**** Data provided
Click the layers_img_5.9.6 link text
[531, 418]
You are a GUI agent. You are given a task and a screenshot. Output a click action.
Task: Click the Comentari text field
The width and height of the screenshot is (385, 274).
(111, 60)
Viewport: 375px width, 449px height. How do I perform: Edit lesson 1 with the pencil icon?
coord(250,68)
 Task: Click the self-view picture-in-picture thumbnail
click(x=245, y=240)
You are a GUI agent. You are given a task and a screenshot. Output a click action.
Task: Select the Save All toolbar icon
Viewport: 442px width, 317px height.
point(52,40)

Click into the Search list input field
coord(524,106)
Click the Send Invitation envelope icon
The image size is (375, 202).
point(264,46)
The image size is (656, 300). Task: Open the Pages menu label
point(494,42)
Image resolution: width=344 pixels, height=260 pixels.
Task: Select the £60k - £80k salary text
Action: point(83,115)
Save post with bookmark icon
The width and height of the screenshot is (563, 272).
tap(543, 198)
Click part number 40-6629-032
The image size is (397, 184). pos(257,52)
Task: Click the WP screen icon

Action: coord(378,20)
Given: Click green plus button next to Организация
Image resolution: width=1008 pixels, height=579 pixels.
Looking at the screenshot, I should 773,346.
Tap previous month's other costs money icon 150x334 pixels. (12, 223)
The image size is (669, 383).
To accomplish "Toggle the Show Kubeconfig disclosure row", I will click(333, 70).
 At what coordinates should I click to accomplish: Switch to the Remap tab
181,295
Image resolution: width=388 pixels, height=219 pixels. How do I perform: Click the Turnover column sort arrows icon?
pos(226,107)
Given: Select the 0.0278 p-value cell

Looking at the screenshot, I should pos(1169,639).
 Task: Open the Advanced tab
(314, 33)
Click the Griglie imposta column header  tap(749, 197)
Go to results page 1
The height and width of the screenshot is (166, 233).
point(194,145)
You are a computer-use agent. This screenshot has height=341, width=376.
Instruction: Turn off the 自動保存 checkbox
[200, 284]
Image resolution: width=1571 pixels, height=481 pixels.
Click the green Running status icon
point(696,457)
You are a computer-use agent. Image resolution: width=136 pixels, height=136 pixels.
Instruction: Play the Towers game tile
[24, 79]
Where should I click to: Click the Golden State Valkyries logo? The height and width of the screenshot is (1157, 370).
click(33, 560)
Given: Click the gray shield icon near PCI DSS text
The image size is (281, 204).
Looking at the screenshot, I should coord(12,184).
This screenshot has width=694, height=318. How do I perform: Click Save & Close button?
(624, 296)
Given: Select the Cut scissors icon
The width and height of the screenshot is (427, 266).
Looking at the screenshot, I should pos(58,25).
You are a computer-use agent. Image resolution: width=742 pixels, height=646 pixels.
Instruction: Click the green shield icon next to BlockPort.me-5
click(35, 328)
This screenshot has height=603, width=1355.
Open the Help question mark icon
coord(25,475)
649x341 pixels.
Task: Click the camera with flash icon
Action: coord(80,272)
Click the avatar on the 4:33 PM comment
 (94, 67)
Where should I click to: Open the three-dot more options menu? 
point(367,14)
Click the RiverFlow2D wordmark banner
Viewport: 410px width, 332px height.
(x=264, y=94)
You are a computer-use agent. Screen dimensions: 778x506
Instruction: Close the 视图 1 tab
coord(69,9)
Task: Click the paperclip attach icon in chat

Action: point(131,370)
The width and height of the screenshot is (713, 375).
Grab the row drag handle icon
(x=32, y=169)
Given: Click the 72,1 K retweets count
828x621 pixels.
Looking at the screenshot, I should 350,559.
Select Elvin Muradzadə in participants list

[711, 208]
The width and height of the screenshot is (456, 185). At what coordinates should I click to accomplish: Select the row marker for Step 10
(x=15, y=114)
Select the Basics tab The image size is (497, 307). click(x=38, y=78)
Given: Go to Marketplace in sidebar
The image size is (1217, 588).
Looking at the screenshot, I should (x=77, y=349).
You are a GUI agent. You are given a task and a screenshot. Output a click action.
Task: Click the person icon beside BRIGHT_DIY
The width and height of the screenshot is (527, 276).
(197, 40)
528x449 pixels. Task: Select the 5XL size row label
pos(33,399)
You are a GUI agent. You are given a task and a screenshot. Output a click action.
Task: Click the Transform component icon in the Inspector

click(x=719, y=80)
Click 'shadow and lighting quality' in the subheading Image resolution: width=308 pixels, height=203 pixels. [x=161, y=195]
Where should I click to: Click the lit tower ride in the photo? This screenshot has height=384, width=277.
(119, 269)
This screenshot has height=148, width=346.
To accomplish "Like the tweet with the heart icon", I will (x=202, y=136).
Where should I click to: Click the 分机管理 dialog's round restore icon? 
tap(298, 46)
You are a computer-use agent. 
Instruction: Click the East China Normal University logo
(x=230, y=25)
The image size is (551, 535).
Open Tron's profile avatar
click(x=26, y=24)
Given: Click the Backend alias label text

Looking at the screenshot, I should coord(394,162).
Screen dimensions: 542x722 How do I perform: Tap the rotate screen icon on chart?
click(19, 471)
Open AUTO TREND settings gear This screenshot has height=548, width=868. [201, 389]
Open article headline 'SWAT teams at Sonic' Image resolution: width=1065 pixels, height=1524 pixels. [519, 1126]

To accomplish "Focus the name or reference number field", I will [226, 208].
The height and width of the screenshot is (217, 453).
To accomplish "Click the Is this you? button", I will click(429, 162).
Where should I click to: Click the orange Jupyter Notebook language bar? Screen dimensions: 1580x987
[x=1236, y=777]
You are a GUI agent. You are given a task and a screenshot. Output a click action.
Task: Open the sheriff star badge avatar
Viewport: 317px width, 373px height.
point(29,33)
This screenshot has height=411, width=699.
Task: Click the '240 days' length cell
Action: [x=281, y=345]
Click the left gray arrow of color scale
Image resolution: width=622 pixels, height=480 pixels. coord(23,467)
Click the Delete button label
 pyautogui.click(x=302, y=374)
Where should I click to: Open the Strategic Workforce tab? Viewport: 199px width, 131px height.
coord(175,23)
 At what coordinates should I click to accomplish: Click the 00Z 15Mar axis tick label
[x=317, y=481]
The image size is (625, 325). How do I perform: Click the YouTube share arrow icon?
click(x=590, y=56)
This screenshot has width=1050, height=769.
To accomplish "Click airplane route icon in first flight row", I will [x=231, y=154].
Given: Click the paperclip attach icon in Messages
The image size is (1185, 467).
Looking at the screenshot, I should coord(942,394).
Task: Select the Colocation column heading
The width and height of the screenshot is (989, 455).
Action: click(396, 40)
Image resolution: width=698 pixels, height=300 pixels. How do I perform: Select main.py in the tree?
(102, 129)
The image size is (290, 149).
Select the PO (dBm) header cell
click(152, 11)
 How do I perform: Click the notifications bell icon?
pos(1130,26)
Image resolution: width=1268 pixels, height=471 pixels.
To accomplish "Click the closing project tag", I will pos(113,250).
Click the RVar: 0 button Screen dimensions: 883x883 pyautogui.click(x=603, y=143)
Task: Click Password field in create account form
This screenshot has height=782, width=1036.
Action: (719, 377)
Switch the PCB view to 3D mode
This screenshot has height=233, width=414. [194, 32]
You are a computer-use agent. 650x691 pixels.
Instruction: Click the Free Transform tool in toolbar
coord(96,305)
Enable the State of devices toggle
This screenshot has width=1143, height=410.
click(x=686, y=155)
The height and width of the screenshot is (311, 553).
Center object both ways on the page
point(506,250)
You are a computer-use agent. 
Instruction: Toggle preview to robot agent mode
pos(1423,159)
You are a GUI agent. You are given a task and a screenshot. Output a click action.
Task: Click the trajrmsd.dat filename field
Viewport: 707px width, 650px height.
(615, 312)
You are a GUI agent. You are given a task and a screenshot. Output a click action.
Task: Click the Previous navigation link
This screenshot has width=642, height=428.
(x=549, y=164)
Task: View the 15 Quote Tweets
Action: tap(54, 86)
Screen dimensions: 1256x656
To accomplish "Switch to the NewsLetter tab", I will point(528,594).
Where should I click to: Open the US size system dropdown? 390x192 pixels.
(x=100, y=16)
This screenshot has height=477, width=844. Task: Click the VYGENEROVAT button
********
▶ **Activity**
From the data above, output only the lines between the line containing "Task: Open the sheriff star badge avatar" and the line containing "Given: Click the paperclip", inclusive, exactly as written.

▶ **Response**
Task: Open the sheriff star badge avatar
Viewport: 317px width, 373px height.
point(29,33)
This screenshot has height=411, width=699.
Task: Click the '240 days' length cell
Action: [x=281, y=345]
Click the left gray arrow of color scale
Image resolution: width=622 pixels, height=480 pixels. coord(23,467)
Click the Delete button label
 pyautogui.click(x=302, y=374)
Where should I click to: Open the Strategic Workforce tab? Viewport: 199px width, 131px height.
coord(175,23)
 At what coordinates should I click to accomplish: Click the 00Z 15Mar axis tick label
[x=317, y=481]
The image size is (625, 325). How do I perform: Click the YouTube share arrow icon?
click(x=590, y=56)
This screenshot has width=1050, height=769.
To accomplish "Click airplane route icon in first flight row", I will [x=231, y=154].
Given: Click the paperclip attach icon in Messages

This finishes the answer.